Wednesday, December 14, 2011

joy, joy, & more joy.

i was thinking about Christmas Advent... & the joy that Christ brings. I was thinking of one person in particular who has exemplified that for me: my pop.

this is how the story begins: ( i know it's not super detailed and perfect but it's as i know it:))

my grandfather (pop) was born the baby of ten and his mother was very sick and couldn't take care of him so he was raised with a few of his siblings in an orphange in central illinois. right out of high school he decided to join the navy and served (what ended up being his whole career). shortly after his time overseas he married my grandma. they loved each other, they lived for jesus and she was an example of an amazing servanthearted woman. they raised four children together and they have twelve+ (plus many other grandchildren through second marriages) grandchildren not to mention ... i don't know even where to begin with great grandchildren((but let me mention he knows all by name and birthdate). my favorite picture of them is them standing by niagra falls with yellow rain coats on... a trip they went on right before my grandma got sick. they desperately wanted to make it to fifty years of marriage but were two years short when she lost her battle of leukemia eighteen years ago (on december 21st).
{me, my grandpa, my mom & my firstborn}

my grandpa kept going as any widow tries to do. although he didn't continue to do everything the way she did, he's kept going none the less. You see- here's my point, my grandpa's life wasn't out of a story book but throughout all of it he has chosen joy. For him, that often means making light of situations and laughing even when times were tough. I cannot remember a time visiting him when i've come out for breakfast in the morning and his Bible's not open - he always has praise music going and he's choosing to laugh in the midst of a trial. i know he's not a perfect man but in all the life that he's seen you know that regardless of his circumstances he chooses to see joy.
{pop & my grandma & my parent's couch many ages ago;)}

just a week ago he was taken to the hospital with health problems. the verdict... he's 80+ years old and has some health issues (at that age i think it just comes with the territory?) but as my mom was giving me the play by play she sent me this text: 'the whole time in the ER he was cracking jokes.' that's just pop... him in the moment of weakness exuding joy.
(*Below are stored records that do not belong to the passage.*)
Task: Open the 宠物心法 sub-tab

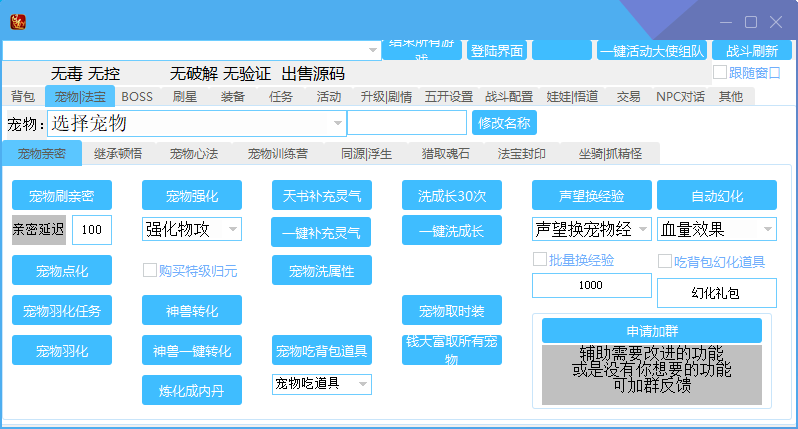Action: point(193,154)
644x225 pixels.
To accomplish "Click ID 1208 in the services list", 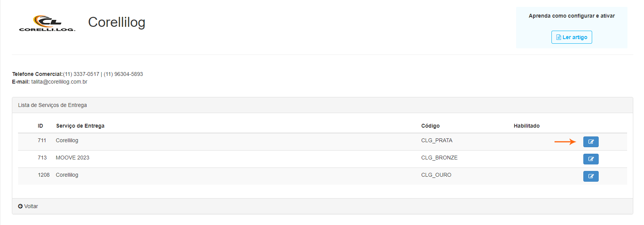I will [43, 175].
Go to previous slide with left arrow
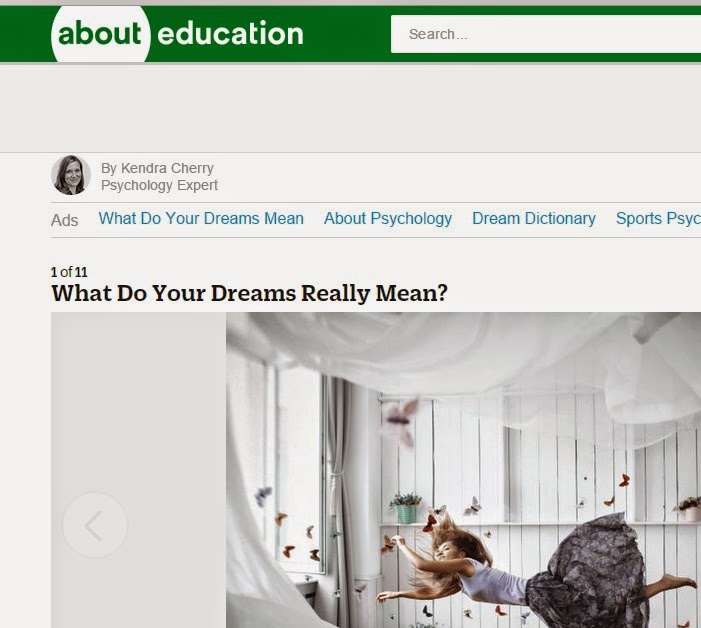This screenshot has width=701, height=628. [95, 525]
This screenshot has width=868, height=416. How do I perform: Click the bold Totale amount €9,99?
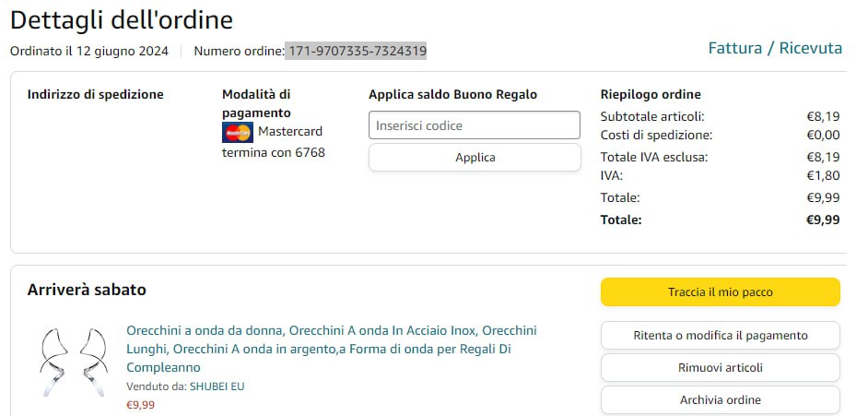(823, 220)
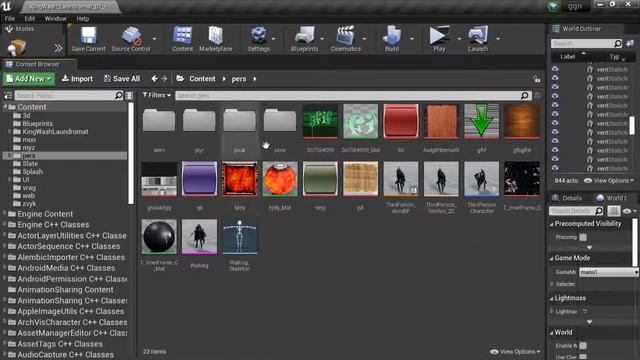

everytime around this year i think of my grandma... things i wish she could have taught me (she was an amazing seamstress and cook), wishing we could have had more memories together (she died at 65), and of course that she could have been a great grandma to my kids and met my man. She had a beautiful smile and a sweet little giggle. her wake and funeral were a testament to how great she was... there were so many people. I'm glad that i was able to be part of the clan that was there to say goodbye to her while she took her last breath... literally. and then i think about my grandpa and how he's continued 18 years without the love of his life with joy. true joy.

true joy... is not finding happiness in circumstances or allowing circumstances to dictate your attitude but it's having a supernatural delight in Jesus Christ.

as i look back on this year and as i look forward to Christmas i think of joy over this year... that my year had joy because God was at work and he has used all the circumstances of this year to show me his love, his faithfulness, and that he reigns in all the world.
{one tradition he kept up was handing out cracker jacks with this hilarious santa outfit on}

i pray that joy would fill your christmas memories this year,
kg:)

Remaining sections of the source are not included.